Короткое задание 1: Выведите слово в слово отрывок из текста о Париже между словами «Он жил в ту» и «Мальзерб в Париже.», включая их.
========================
За музыку сосен Савойских,
Полей Елисейских бензин,
За розу в кабине ролс–ройса,
За масло парижских картин...12
Ему претило любование парижской старомодностью, особняками в парке Монсо, газовыми фонарями, бросавшими мертвенно–зеленоватый свет на листву платанов, железными ставнями. Он презирал консерватизм буржуа, их удобный, устойчивый быт, он ходил по буржуазным кварталам Парижа бездомный и непримиримый, потому что его домом были не тихие улицы, а полные жизни площади,– площадь Согласия, на которой в годы террора, в 1793 году, стояла гильотина, площадь Бастилии, где некогда на развалинах королевского замка–тюрьмы санкюлоты написали "здесь танцуют". Не гробница Наполеона, а стена коммунаров на кладбище Пэр–Лашэз привлекали его. И не Версальский дворец, а башня Эйфеля. Он звал ее в Москву, мечтал о домах–великанах, воображая Москву будущего:
Помните,
дом Нирензее
стоял,
над лачугами крышищу взвеивая?
Так вот:
теперь
под гигантами
грибочком
эта самая крыша Нирензеевая 13.
Так он писал в 1922 году, мечтая о будущем.
Но в его высоком патриотизме не было ни грамма лицемерия, ханжеского отрицания всего, что создано западной культурой. Он понимал и умел ценить все, "что у нашей земли хорошо и что хорошо на Западе" 14.
Он понимал, любил народ Парижа, парижских рабочих, внуков и правнуков тех блузников, которые защищали Париж от версальских палачей, он любил и ценил красоту женщин этого города с их грацией, изяществом и ласковой прелестью. Но одно из лучших стихотворений парижского цикла ("Парижанка") он посвятил женщине, обслуживающей уборные в ресторане "Гранд Шомье":
Простите, пожалуйста,
за стих раскрежещенный
и
за описанные
вонючие лужи,
но очень
трудно
в Париже
женщине,
если
женщина
не продается,
а служит.
Он жил в ту пору в Париже и писал здесь "Баню".
Я вошел в номер гостиницы "Истриа". Это была темноватая комната, она казалась еще темнее от вишнево–красных обоев и коричневой мебели. Открытый чемодан стоял на двух стульях. Свежевыстиранное белье лежало горкой на постели. Башмаки из магазина Вестон стояли на видном месте – посередине комнаты. Носки башмаков были подбиты стальными пластинками. Это была прочная, удобная обувь, работы мастеров Вестон на бульваре Мальзерб в Париже.
========================
Короткое задание 2: Верните без изменений записи с самого начала до строки, в которой стоит «pos(261,92)», включительно.

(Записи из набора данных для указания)
========================
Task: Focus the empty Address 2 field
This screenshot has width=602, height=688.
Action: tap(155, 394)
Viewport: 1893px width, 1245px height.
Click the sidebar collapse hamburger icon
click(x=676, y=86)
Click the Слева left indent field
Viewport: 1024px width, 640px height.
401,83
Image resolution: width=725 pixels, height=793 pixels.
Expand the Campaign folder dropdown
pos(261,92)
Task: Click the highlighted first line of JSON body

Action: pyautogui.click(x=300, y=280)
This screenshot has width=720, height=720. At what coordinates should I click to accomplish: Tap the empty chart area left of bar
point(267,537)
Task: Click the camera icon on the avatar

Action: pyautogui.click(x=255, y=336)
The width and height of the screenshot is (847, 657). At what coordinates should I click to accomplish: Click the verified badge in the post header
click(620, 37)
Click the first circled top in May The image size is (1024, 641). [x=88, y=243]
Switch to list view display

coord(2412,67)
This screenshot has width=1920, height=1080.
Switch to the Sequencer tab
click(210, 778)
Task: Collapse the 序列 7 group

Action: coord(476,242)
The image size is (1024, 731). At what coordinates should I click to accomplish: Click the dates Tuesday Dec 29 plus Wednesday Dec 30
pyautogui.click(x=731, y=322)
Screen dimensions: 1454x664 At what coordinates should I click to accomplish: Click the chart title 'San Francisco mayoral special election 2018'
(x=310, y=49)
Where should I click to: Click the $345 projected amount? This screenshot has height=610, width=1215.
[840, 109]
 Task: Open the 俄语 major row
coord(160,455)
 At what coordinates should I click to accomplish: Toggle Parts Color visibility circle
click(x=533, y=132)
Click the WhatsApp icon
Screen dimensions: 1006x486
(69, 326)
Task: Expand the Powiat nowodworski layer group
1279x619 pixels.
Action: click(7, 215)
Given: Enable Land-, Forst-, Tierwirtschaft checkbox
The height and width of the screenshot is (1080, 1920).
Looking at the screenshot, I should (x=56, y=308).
========================
Письменный ответ 1:
Он жил в ту пору в Париже и писал здесь "Баню".
Я вошел в номер гостиницы "Истриа". Это была темноватая комната, она казалась еще темнее от вишнево–красных обоев и коричневой мебели. Открытый чемодан стоял на двух стульях. Свежевыстиранное белье лежало горкой на постели. Башмаки из магазина Вестон стояли на видном месте – посередине комнаты. Носки башмаков были подбиты стальными пластинками. Это была прочная, удобная обувь, работы мастеров Вестон на бульваре Мальзерб в Париже.

Письменный ответ 2:
Task: Focus the empty Address 2 field
This screenshot has width=602, height=688.
Action: tap(155, 394)
Viewport: 1893px width, 1245px height.
Click the sidebar collapse hamburger icon
click(x=676, y=86)
Click the Слева left indent field
Viewport: 1024px width, 640px height.
401,83
Image resolution: width=725 pixels, height=793 pixels.
Expand the Campaign folder dropdown
pos(261,92)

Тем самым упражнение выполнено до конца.